Correndo de volta à empresa, havia loucura em seu semblante. Alucinado, mal conseguia discar. Ligar para quem? Baixou a cabeça tentando coordenar o pensamento e eu vi que a qualquer momento a insanidade tomaria conta de todo o seu corpo. Alquebrada. Inútil. Simples.
Atormentada, esperava o filho. O grito da falência respiratória enchia os pulmões de lama fétida. Seus pensamentos voltados somente para a sobrevivência. O instinto é que saía de sua boca, buscando socorro através dos gemidos longos e apertados. Havia nela uma dança macabra.
Conseguiu ligar para o socorro com a ajuda de seus colegas de trabalho. Pois certo de encontrar a casa à mercê da morte, seu desespero irrompeu na culpa do não chegar. Não chegava coisa alguma, alguma coisa, nada. Não gritou por medo de perder o emprego.
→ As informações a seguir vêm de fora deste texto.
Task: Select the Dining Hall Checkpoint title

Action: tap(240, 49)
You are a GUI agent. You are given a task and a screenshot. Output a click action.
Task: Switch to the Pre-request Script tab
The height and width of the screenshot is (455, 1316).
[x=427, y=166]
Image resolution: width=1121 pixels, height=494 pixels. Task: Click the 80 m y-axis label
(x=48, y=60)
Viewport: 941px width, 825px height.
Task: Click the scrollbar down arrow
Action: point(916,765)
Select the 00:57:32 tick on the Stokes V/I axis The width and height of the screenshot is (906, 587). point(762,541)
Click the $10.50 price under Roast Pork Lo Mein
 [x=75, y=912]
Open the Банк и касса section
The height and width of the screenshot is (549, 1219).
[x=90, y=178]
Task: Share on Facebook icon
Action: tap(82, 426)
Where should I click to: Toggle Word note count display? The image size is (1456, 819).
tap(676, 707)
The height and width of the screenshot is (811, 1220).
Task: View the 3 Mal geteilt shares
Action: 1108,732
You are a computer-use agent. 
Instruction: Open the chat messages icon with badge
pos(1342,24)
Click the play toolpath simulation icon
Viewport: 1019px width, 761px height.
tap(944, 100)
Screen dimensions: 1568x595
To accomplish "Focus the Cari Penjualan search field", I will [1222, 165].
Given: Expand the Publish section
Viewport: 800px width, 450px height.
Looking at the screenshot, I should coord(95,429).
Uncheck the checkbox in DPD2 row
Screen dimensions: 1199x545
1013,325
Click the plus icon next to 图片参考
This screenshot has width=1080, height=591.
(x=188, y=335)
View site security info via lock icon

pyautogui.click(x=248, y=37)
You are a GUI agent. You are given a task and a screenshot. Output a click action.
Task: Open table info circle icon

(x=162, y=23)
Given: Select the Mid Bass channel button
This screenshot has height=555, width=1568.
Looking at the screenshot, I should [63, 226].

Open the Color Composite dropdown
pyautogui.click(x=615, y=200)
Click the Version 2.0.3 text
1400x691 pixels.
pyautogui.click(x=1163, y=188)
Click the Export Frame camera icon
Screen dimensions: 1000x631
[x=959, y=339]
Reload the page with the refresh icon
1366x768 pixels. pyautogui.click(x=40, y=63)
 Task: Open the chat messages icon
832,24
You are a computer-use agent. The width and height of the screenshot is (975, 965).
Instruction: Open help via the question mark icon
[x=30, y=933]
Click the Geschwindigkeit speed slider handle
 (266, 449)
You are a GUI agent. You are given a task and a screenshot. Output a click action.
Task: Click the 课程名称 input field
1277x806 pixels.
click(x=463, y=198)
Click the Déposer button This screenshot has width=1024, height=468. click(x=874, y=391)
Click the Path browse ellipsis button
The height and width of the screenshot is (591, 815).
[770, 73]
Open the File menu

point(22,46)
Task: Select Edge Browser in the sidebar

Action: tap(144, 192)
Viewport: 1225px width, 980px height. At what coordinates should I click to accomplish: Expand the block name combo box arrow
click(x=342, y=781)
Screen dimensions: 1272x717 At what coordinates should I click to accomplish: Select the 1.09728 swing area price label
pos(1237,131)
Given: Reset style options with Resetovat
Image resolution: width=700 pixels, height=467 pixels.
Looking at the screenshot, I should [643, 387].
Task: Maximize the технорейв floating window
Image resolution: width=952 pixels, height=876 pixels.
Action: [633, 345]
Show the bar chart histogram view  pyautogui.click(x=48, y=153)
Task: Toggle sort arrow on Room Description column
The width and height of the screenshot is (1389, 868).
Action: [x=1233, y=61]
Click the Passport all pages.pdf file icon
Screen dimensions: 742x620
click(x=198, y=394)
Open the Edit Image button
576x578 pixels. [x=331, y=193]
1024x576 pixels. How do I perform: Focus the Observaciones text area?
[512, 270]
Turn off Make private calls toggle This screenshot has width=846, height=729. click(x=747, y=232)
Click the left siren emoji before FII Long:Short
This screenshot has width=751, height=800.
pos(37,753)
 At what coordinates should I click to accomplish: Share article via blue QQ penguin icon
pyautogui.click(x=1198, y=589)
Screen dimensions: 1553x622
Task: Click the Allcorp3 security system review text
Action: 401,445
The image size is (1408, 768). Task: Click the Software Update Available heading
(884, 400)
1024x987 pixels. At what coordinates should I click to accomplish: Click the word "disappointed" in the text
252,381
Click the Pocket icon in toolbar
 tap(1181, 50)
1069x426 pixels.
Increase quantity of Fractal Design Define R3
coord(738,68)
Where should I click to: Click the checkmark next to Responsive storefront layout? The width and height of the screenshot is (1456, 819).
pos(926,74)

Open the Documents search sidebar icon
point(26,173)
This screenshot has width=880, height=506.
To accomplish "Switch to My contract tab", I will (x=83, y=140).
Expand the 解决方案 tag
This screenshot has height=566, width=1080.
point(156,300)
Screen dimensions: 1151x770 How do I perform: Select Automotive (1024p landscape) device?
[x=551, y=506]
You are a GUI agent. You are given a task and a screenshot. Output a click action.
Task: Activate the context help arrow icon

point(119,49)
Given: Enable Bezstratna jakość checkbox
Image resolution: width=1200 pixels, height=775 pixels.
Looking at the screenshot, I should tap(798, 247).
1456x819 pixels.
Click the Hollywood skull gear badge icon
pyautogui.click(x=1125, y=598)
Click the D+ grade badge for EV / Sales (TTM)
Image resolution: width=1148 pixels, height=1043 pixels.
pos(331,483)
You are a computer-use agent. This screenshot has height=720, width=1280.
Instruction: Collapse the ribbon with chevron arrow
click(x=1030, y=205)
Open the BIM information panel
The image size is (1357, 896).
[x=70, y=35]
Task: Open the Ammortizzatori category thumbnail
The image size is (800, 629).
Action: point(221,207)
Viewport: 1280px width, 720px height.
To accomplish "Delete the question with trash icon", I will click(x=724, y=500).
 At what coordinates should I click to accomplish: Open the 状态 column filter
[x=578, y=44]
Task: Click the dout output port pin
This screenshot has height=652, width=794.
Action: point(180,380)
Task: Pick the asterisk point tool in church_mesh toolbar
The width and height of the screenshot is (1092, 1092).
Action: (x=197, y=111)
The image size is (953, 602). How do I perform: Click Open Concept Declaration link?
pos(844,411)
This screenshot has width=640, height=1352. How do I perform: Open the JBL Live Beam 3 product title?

A preocupação se transformou num muro de pedras caiadas. Porque não chegava? Onde estava? Os corvos gritavam lá fora. A música era insuportável, um arfar indo e vindo, o choro fino das crianças em seu ouvido.
As luzes piscam diante dos olhos embrutecidos pelo ar. Os membros nadam no torpor das câimbras incessantes, e ela leva consigo todas as lembranças da vida que viveu. Em sua respiração, a calma do depois.
A espera agora é utopia. Socorro, sirene, os corvos vão embora. A morte entrou na casa, preenchendo todos os lugares. O silêncio devastador. O vazio que liberta. Os quatro pneus furados.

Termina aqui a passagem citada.